Lorsqu’on veut priver les poissons d’air, on les met dans un grand verre plein d’eau qu’on place sous le récipient ; au moment qu’on pompe l’air, les poissons viennent flotter sur l’eau, & ne peuvent redescendre qu’avec beaucoup de peine, parce qu’ils ont au-dedans de leurs corps une vessie pleine d’air qui venant à se dilater, les gonfle & les rend plus légers ; aussitôt qu’on fait rentrer l’air dans le verre, ils s’enfoncent, comme d’eux-mêmes ; mais, si on continue à pomper, la vessie pleine d’air se creve souvent dans leurs corps. Il y a diverses sortes de poissons qui vivent assez long-tems dans le vuide, comme les anguilles ; d’autres qui y meurent assez vite. Les insectes peuvent aussi vivre assez long-tems sans air ; quelques-uns meurent, d’autres semblent ressusciter, lorsqu’on a fait rentrer l’air ; mais ils paroissent toujours fort languissans dans le vuide.

L’air peut y conserver sa pression ordinaire, après être devenu incapable de servir à la respiration. Les œufs des vers à soie éclorront dans le vuide, &c.

Lorsqu’on a tiré le piston de la machine, en bas, l’air extérieur qui le presse par son poids, & qui a plus de force que l’air du dedans de la machine, fait remonter le piston de lui-même, & souvent même on a besoin de modérer la vitesse avec laquelle le piston est repoussé en haut.

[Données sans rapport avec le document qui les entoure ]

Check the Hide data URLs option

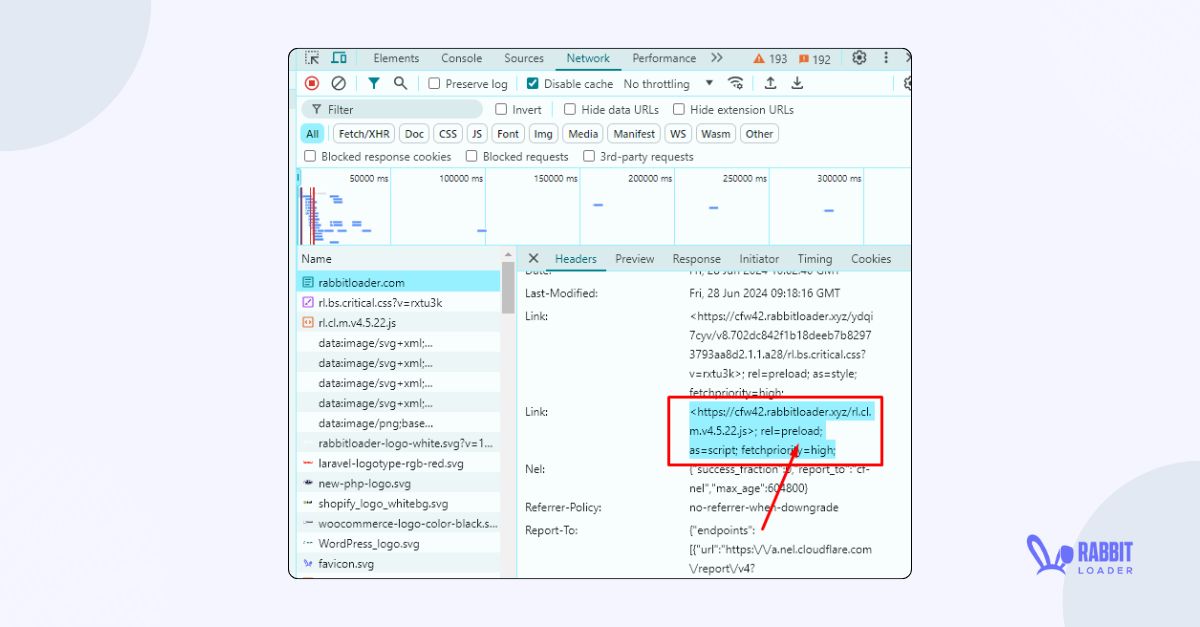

Il faut avoir soin de mettre sur la platine un récipient convexe, & propre par conséquent par sa figure à résister à la pression de l’air extérieur ; car si on y met un récipient dont la surface soit applatie, comme une bouteille plate, elle se brise en mille morceaux.

Le son ne sauroit se répandre dans le vuide ; car si on suspend dans le récipient une petite cloche, le son de cette cloche devient plus foible à mesure qu’on pompe l’air, & à la fin il devient si foible qu’on ne l’entend plus du tout.

Dès qu’on a commencé à donner quelques coups de piston, il paroit dans le récipient une vapeur plus ou moins épaisse qui obscurcit l’intérieur du vase, & qui après quelques petits mouvemens en forme de circonvolutions, se précipite vers la partie inférieure. Plusieurs physiciens l’ont attribué à l’humidité des cuirs dont on couvre la platine pour aider l’application exacte du récipient, sans examiner en détail pourquoi les particules d’eau seroient détachées & déterminées à se mouvoir de haut en bas à l’occasion d’un air rarefié au-dessus ; mais ces philosophes se seroient bientôt détrompés, s’ils avoient remarqué qu’un récipient posé sur une platine & latté avec de la cire ou du mastic, fait voir la même vapeur qu’on a coutume d’appercevoir dans un récipient posé sur un cuir mouille. M. Mariotte est le premier qui ait expliqué ce phénomène d’une maniere plus satisfaisante ; selon lui la vapeur qui obscurcit le récipient, vient des petites parties aqueuses ou héterogènes, répandues dans l’air, & qui ne pouvant plus être soutenues par l’air, dès qu’il commence à être rarefié à un certain point, sont obligés de retomber & de s’attacher aux parois du récipient. Voyez son traité du mouvement des eaux, seconde partie, premier discours, pog. 364, de l’édition de Leyde 1717. Voyez aussi les mémoires de l’académie de 1740, pag. 243. On peut voir aussi le détail d’un grand nombre d’autres expériences faites avec la machine pneumatique dans l’essai de physique de M. Musschenbroeck, tout à la fin. Nous nous sommes contentés de rapporter ici, d’après ces habiles physiciens, les plus simples & les plus communes qui se font avec la machine dont il s’agit.